The ECS simulator should have an autonomous power source on a high-capacity lithium-ion battery chargeable from the PC. The simulator software will provide the formation of both simulation ECS and standard form test signals (harmonic signals, meanders, single rectangular pulses) at the output terminals of the device, stipulated by the relevant regulations on metrological calibration of electrocardiographic equipment [3, 4]. An ordinary PC operator or operator-metrologist would operate the simulator, select the test signal and set the parameters.
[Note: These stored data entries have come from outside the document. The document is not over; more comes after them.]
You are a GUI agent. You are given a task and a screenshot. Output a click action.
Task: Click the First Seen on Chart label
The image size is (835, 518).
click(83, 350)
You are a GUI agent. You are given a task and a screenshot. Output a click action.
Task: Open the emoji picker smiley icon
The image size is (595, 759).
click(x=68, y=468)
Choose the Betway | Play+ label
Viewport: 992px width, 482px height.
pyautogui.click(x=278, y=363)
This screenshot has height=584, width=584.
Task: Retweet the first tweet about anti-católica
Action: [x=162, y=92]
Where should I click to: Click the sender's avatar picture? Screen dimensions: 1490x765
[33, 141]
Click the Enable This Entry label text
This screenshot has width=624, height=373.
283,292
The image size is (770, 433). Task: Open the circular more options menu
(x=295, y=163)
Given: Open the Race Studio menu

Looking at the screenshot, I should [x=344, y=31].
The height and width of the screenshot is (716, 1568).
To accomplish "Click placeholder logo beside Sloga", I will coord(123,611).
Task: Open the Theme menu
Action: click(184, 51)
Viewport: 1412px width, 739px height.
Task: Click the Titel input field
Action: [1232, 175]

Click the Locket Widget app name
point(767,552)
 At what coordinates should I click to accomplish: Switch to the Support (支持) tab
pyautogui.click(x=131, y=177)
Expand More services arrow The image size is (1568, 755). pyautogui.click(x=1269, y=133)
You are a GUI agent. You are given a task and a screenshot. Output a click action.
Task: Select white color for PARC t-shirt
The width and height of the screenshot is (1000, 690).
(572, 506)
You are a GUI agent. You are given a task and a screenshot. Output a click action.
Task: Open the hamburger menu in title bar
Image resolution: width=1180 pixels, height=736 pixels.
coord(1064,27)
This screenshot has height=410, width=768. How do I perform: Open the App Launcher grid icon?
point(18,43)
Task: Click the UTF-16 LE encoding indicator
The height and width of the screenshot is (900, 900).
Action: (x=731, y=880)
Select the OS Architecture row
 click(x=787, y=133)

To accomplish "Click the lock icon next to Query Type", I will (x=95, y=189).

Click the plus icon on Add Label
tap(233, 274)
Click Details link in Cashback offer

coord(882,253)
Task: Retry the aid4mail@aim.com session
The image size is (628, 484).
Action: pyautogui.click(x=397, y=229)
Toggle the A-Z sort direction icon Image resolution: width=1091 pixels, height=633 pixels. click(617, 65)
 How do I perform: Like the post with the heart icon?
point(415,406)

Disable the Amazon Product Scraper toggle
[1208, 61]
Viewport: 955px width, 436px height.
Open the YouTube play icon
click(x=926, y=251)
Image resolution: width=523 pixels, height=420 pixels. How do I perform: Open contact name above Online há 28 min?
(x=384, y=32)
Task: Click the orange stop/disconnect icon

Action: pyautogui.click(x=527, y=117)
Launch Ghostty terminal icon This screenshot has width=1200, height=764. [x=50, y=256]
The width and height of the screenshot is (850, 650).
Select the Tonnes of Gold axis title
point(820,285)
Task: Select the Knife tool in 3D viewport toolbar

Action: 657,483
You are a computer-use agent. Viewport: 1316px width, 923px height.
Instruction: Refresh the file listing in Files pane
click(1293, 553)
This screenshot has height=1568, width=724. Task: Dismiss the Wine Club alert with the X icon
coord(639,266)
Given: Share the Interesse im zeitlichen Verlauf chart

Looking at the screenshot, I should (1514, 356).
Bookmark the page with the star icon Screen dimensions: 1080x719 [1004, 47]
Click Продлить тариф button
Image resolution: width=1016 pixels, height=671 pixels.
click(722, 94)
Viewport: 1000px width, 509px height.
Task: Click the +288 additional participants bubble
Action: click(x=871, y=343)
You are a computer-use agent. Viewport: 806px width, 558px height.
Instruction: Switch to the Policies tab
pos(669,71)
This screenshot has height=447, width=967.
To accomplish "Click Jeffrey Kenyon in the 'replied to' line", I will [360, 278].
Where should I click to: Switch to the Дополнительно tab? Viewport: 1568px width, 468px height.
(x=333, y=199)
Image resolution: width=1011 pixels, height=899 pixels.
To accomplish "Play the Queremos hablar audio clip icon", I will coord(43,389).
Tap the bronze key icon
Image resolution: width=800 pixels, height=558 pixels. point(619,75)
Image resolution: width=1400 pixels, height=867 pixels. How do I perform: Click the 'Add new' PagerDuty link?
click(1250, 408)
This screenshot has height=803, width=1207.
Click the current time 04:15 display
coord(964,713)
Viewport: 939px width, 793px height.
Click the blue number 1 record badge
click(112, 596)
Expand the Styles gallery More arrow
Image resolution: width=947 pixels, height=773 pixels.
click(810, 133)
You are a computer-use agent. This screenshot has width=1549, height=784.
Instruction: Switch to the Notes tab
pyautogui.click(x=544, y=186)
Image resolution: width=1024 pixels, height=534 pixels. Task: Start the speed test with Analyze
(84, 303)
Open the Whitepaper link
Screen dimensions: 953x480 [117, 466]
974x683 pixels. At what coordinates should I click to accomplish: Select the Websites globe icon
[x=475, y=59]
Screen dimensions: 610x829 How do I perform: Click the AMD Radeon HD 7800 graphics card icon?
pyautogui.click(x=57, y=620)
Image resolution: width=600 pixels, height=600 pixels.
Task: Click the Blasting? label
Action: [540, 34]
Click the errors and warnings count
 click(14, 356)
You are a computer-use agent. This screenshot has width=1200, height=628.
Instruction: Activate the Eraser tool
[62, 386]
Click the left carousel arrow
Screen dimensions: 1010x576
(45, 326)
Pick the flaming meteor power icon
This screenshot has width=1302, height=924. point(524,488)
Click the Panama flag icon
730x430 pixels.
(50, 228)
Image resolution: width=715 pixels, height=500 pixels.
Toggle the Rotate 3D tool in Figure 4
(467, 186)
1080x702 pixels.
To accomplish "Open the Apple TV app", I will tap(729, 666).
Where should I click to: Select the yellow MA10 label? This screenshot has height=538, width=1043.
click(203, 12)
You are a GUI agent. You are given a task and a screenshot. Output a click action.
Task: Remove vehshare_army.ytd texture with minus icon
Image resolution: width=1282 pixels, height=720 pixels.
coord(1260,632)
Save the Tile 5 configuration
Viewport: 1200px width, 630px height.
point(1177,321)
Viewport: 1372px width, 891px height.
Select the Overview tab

Conclusion. The concept of a new generation of ECS simulators proposed in this work significantly expands the possibilities of metrological verification of electrocardiographic MI. A key feature of this approach is the use of mathematical modeling to account for stochastic noise and noise arising in clinical settings, including motion artifacts and contour drift. The use of mathematical modeling makes it possible to determine the noise immunity of the MI with greater efficiency, to check the accuracy of operation of software filtering and detection algorithms, which is especially important for Holter monitors and electrocardiographic stress systems operating under intense movements (for example, on a treadmill or cycle ergometer) of the examined patient.

In addition to accounting for stochastic noise and noise arising during metrological verification, the concept described in the article provides for the possibility of simulating test biosignals with various types of physiological pathologies. This allows one to additionally check the accuracy of the algorithms of the most modern class of interpreting electrocardiographs able to diagnose the patient automatically. The proposed approach to the construction of the ECS-simulators additionally takes into account physiological phenomena observed in the clinical setting when examining patients, such as heart rate variability and amplitude modulation of the ECS caused by human respiration.

The practical application of such hardware and software systems for simulating biosignals will increase the efficiency of metrological measures, especially for the new generation of diagnostic systems that use non-trivial algorithms for analyzing and interpreting ECS. In addition to the traditional calibration for instrumental errors due to hardware components in electrocardiographic tools, it will be possible to simultaneously test the ECS-processing software and determine the sensitivity and specificity indicators of diagnostic classification algorithms.